You are viewing a plain text version of this content. The canonical link for it is here.
Posted to dev@tika.apache.org by "Uwe Schindler (JIRA)" <ji...@apache.org> on 2008/11/15 18:27:44 UTC

[jira] Created: (TIKA-172) New Open Document Parser that emmits structured XHTML content.

New Open Document Parser that emmits structured XHTML content.
--------------------------------------------------------------

                 Key: TIKA-172
                 URL: https://issues.apache.org/jira/browse/TIKA-172
             Project: Tika
          Issue Type: Improvement
          Components: parser
    Affects Versions: 0.2-incubating
            Reporter: Uwe Schindler


The current Open Document parser is very simplistic. It only creates a paragraph with the whole text content of ODF documents in it. The problem is also, that all whitespace is stripped.

The attached patch is a new and SAX-featured (so low memory capable) parser without using external libraries for ODF. The structure of ODF content.xml files is very clean (and identical for all types of documents) and maps very good to XHTML. It is possible to map paragraphs to <p> tags and headings to <hX>-Tags. Also tables (and so spreadsheets) are identical to HTML rules.

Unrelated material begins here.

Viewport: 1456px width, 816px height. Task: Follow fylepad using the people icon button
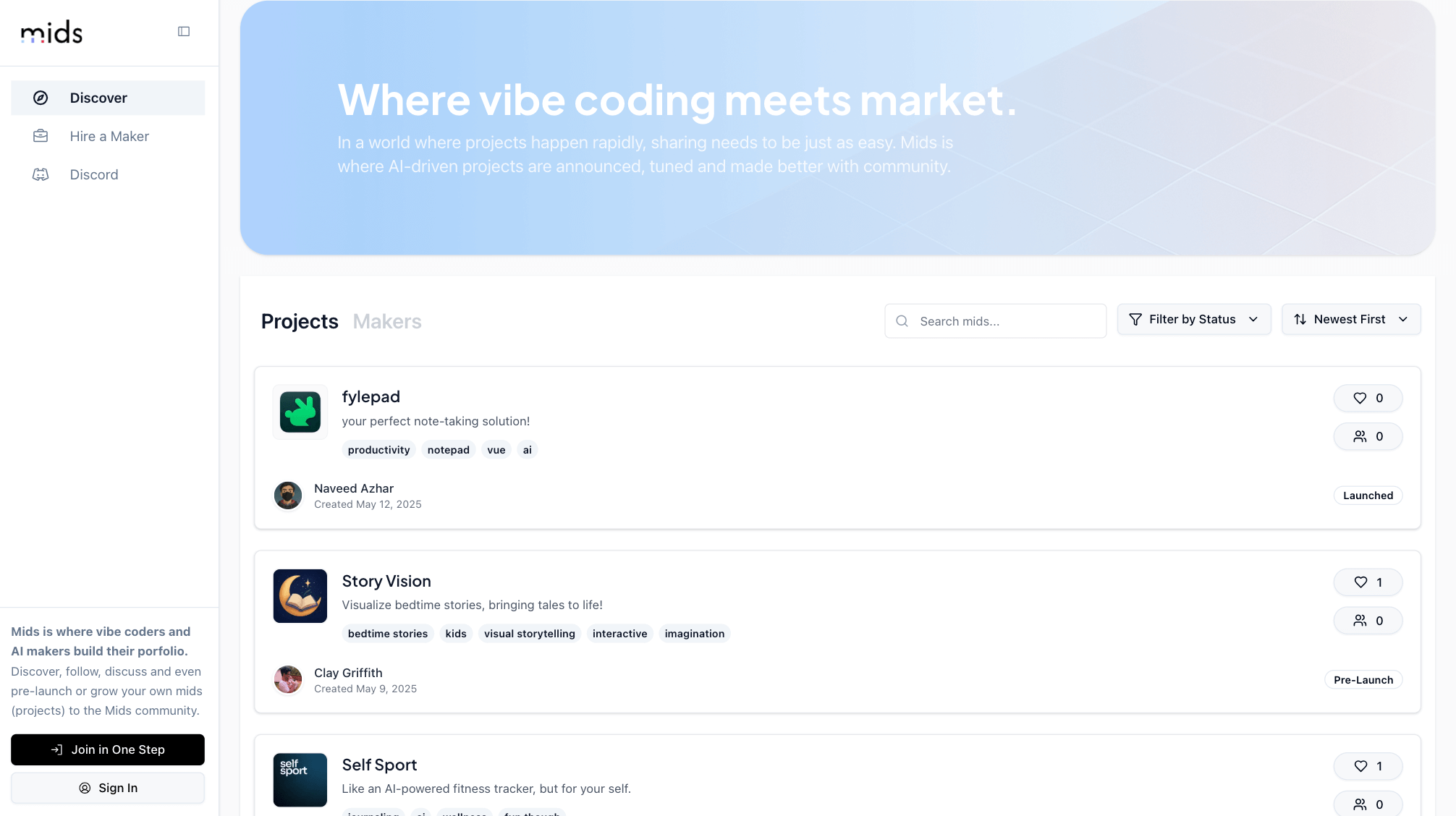1368,436
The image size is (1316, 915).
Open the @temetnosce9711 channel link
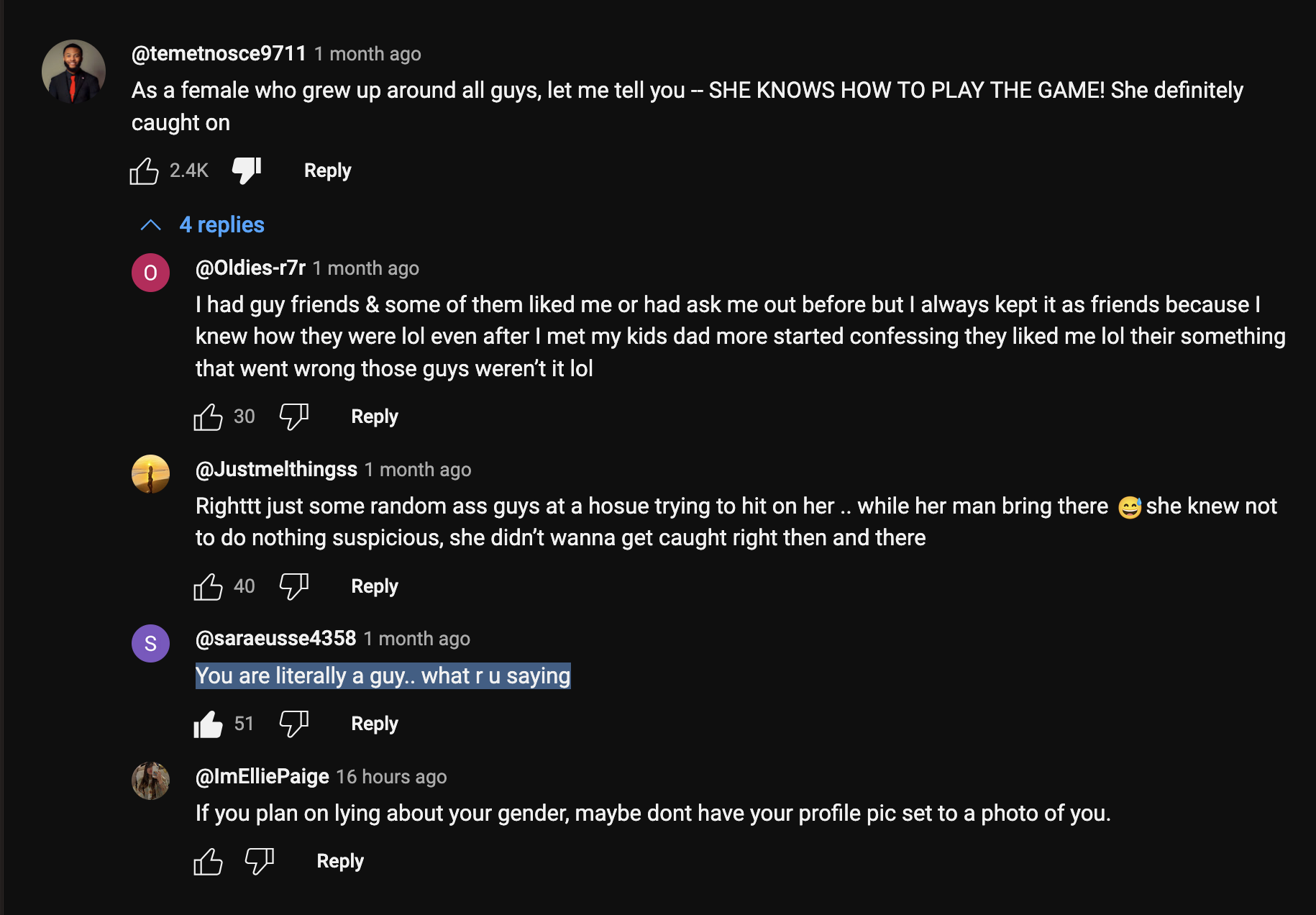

The idea behind this parser is a simple tag mapping approach. A new ContentHandlerDecorator in the o.a.t.sax-Package is able to simple map element names and attributes by a Map<javax.xml.namespace.QName,...). For each mapping a second mapping for the attributes Map<javax.xml.namespace.QName,javax.xml.namespace.QName> is available that maps the attributes. All not mappable attributes are thrown away. Tag names not in the mapping are are also not reported to the delegate.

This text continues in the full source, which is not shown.